Le point qui compte vraiment avec le fer et les compléments prénataux
Le matcha fait partie des boissons riches en composés végétaux qui peuvent gêner l’absorption du fer non héminique, c’est-à-dire le fer apporté par les végétaux et une partie des compléments. En grossesse, c’est important, parce que les besoins en fer augmentent nettement et que les réserves peuvent déjà être fragiles. Si vous prenez un complément prénatal contenant du fer, évitez de l’associer au matcha.Mayo Clinic conseille de ne pas boire thé ou café dans l’heure qui suit une prise de fer. En pratique, je préfère souvent laisser un peu plus de marge si la ferritine est basse, surtout chez les femmes qui ont déjà des antécédents d’anémie. L’idée n’est pas de dramatiser le matcha, mais de ne pas le placer au mauvais moment.
- Prenez le complément en fer avec de l’eau ou avec un aliment riche en vitamine C.

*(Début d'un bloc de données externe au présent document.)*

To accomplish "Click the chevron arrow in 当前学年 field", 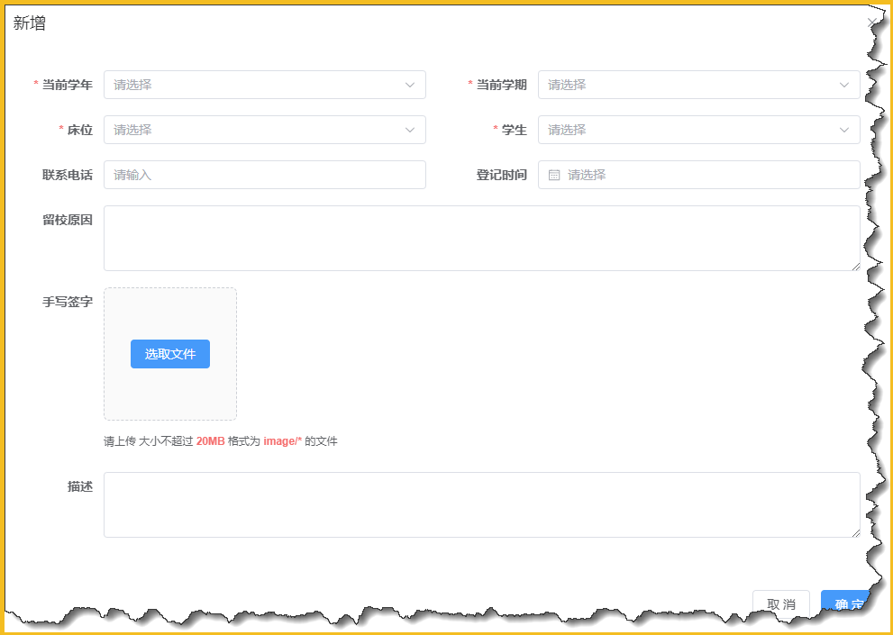I will pos(410,85).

- Éloignez le matcha du repas le plus riche en fer si vous avez un bilan sanguin limite.
- Si votre sage-femme ou votre médecin vous a parlé de carence, soyez plus stricte sur le timing.
Ce détail de timing change souvent plus de choses qu’un simple “je réduis un peu”. Une fois ce point réglé, il reste à décider si le matcha vaut encore la peine dans votre rythme actuel.
La règle simple que je garderais si vous hésitez encore
Si votre grossesse se passe bien, que votre sommeil tient encore la route et que votre apport total en caféine reste clairement en dessous du repère prudent, un petit matcha peut rester compatible. En revanche, si vous êtes déjà à la limite avec le café, si vous avez une carence en fer, ou si la caféine vous donne le moindre signal d’alerte, je préfère vous orienter vers une réduction nette plutôt qu’un compromis flou.Je résume ainsi mon approche : un matcha occasionnel, le matin, bien dosé et séparé du fer, oui ; un matcha quotidien, fort, tardif et ajouté à d’autres sources de caféine, non. C’est cette distinction simple qui permet de garder le plaisir sans compliquer la grossesse inutilement.